**Arbeitsauftrag 1**
Prüfen Sie für jede der folgenden Aussagen, ob sie mit dem Interview zu DB Schenker übereinstimmt. Antworten Sie jeweils mit Ja oder Nein und belegen Sie dies mit dem entscheidenden Wortlaut aus dem Text. (a) Zur Erreichung seiner Umweltziele setzt das Unternehmen unter anderem auf Photovoltaikanlagen. (b) Im Gespräch geht es um den 100. Geburtstag des Unternehmens. (c) Laut Alexander Winter floriert DB Schenker in Österreich und Südosteuropa.
**Arbeitsauftrag 2**
Setzen Sie das Interview zu DB Schenker im Anschluss an die zuletzt gezeigte Frage fort.

**Textauszug**

# # # #

Foto: Alexander Winter
DB Schenker will emissionsneutral oder sogar emissionsfrei werden, erklärt Winter. Dazu setzt das Unternehmen unter anderem auf Photovoltaikanlagen, die ­Verlagerung auf die Schiene und die Elektrifizierung der Flotte, so der CEO.
Foto: Alexander Winter

DB Schenker in Österreich und Südosteuropa floriert, wie CEO Alexander Winter erklärt. Ein Gespräch über den 150. Geburtstag des Unternehmens, Elektromobilität, Modal Split und Russlands Krieg gegen die Ukraine.

150 Jahre DB Schenker – das ist ein guter Punkt, um über vergangene Erfolge nachzudenken. Was waren die größten Meilensteine in der Geschichte von DB Schenker?

# # # #

**Vorliegende Angaben**
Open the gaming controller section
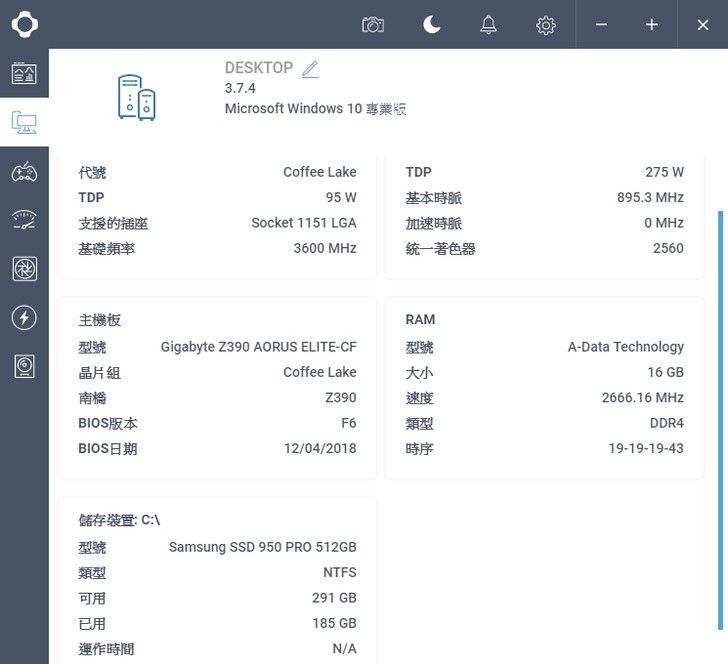 point(24,172)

# # # #

**Ergebnis 1**
(a) Ja: „Dazu setzt das Unternehmen unter anderem auf Photovoltaikanlagen“
(b) Nein: „den 150. Geburtstag des Unternehmens“
(c) Ja: „DB Schenker in Österreich und Südosteuropa floriert, wie CEO Alexander Winter erklärt“

**Ergebnis 2**
Alexander Winter:
Der erste Meilenstein wurde definitiv vor 150 Jahren gelegt, als Gottfried Schenker die Schenker und Co in Wien gründete. Seine Vision war es, den Transport von Stückgut, also kombinierte kleinere Sendungen, innerhalb von Europa anzubieten. Er wollte Stückgutverkehre per Bahn zwischen Wien und Paris etablieren, was er auch geschafft hat und was dann den nächsten Meilenstein markierte. Das Netzwerk in Europa hat sich seitdem natürlich immens ausgeweitet und jede Verbindung ist ein Meilenstein für sich. Hier waren der Schritt nach Deutschland – inklusive Ausbau des dortigen Netzwerks –, die Ausweitung in Richtung Osten nach dem Zweiten Weltkrieg und die Wiederaufnahme der Niederlassungen in Südosteuropa nach der Ostöffnung sehr wichtig.

Spannend, dass hier von Anfang an auf die Bahn gesetzt wurde – Stichwort Modal Split.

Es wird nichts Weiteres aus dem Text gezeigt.